The mortgage contract authorizes the mortgage holder to place insurance on the Property if the plaintiff’s existing insurance lapses. The plaintiff claims that her insurance coverage never lapsed and that the old mortgage company acknowledged its error in placing additional coverage on the Property. The defendants point to the fact that the plaintiffs April 2007 to *266April 2008 policy bears a “process date” of April 4, 2007 and suggest that the Property was uncovered during those four days. On the same document, however, it states that the policy extended from April 1, 2007 to April 1, 2008, counter to the defendants’ argument. Even if the insurance was set to lapse on April 1, 2007, it is unclear why a prospective four-day lapse in April 2007 would have authorized the old mortgage company to purchase insurance and increase the plaintiffs monthly payment two months earlier in February 2007.
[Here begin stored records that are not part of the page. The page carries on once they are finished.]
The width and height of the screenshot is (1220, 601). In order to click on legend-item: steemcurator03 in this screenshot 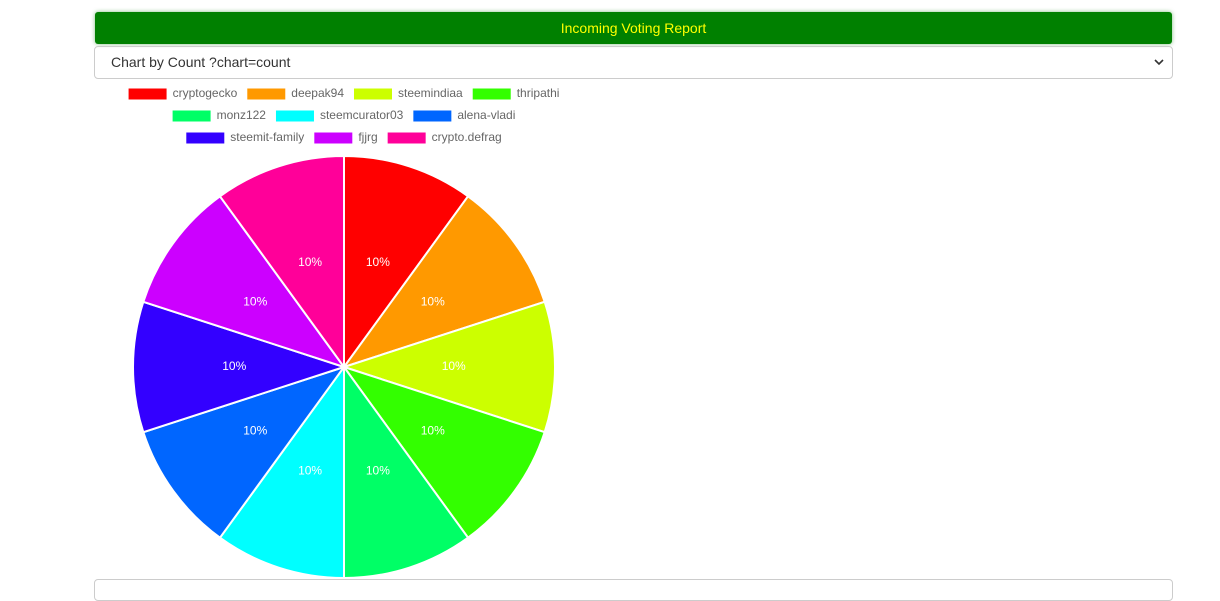, I will do `click(340, 115)`.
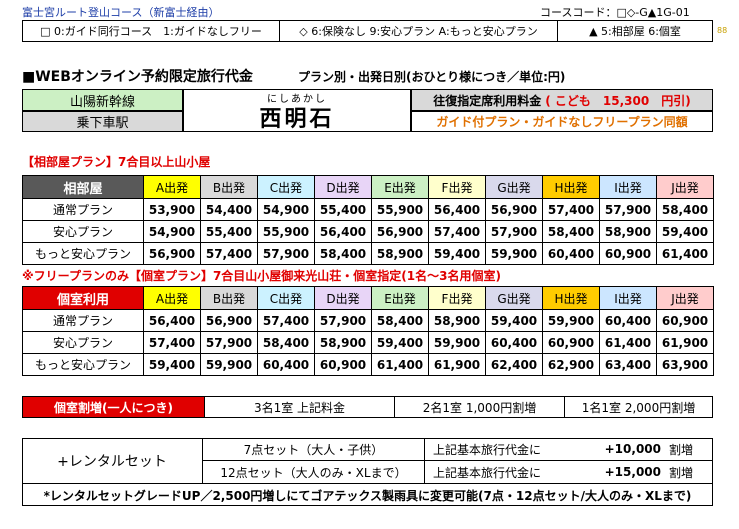 The height and width of the screenshot is (529, 739). Describe the element at coordinates (229, 210) in the screenshot. I see `price-cell: 54,400` at that location.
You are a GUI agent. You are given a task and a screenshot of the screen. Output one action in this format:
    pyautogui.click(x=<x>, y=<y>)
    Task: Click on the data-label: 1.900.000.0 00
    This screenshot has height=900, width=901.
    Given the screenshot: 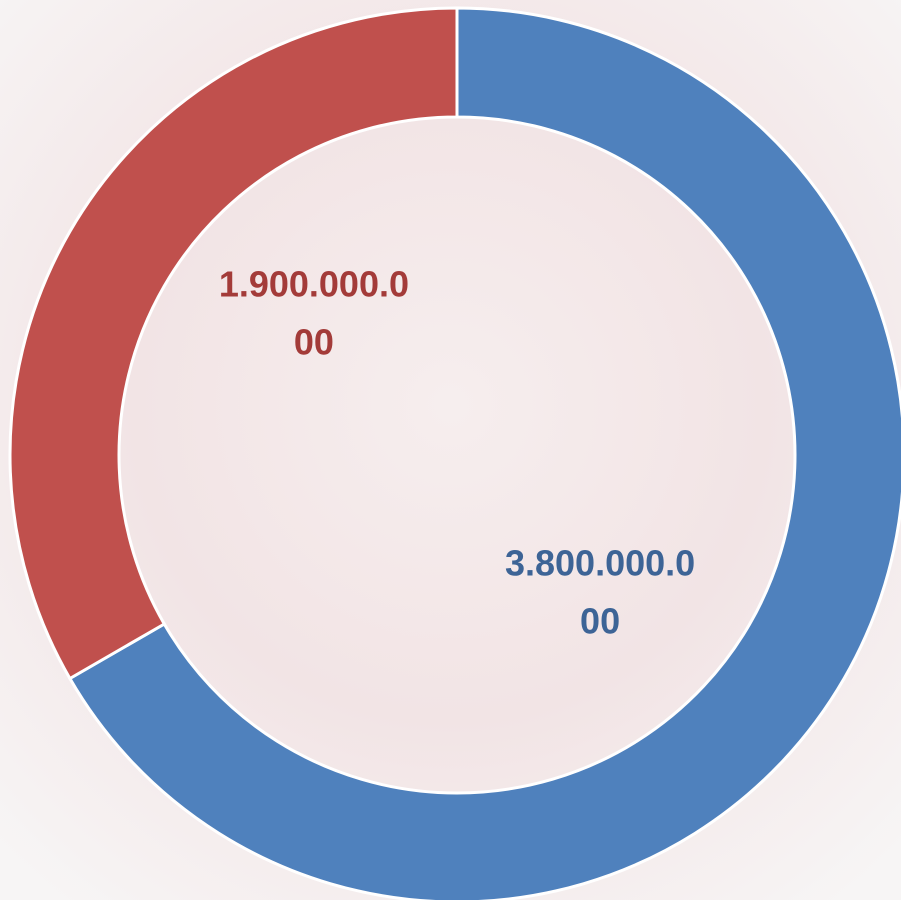 What is the action you would take?
    pyautogui.click(x=314, y=312)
Additionally, in her affidavit, the plaintiff claimed that it was the old mortgage company who actually paid the home insurance company by removing money from the escrow account. The status of the plaintiffs insurance coverage during this alleged period of lapse is a disputed fact that precludes summary judgment.
Likewise the old mortgage company breached the terms of the mortgage if, in the summer of 2007, it improperly refused to credit the plaintiffs payments to her mortgage balance. The plaintiff testified that she paid $5,500 to the old mortgage company in July 2007, but this sum was not credited to her account. The defendants have provided no evidence to contest the plaintiffs claims, nor do they explain what happened to the $5,500. There exists a genuine dispute about whether the old mortgage company breached the terms of the mortgage when it sought to foreclose, which precludes summary judgment on this count.
C. Count II: Chapter 93A
The defendants argue that the plaintiff failed to send them a written demand letter outlining her Chapter 93A claims, a jurisdictional requirement, and therefore, her claim fails as a matter of law. The plaintiff does not oppose this portion of the defendants’ motion for summary judgment. Although, in her verified and amended complaints and in her supplemental brief to this Court, the plaintiff alleged that she sent a demand letter, she has failed to produce this letter for the record. Because the plaintiff did not oppose the motion for summary judgment on this claim, summary judgment on Count II is allowed.
D. Count III: Slander of Title
The defendants argue that the plaintiffs slander of title claim is preempted by the Fair Credit Reporting Act, which preempts state-law slander remedies for negligent credit reporting. In her opposition, the plaintiff fails to respond to this argument. Accordingly, summary judgment for Count III is allowed without opposition.
ORDER
The Court ALLOWS in part the defendants’ motion for summary judgment (Docket No. 24) with respect to Counts II and III and DENIES in part with respect to Count I.
. American Home Mortgage Acceptance, Inc., has not been served with process and has never appeared in this case. Therefore, it is dismissed from the case. See Fed. R. Civ. P. 4(m).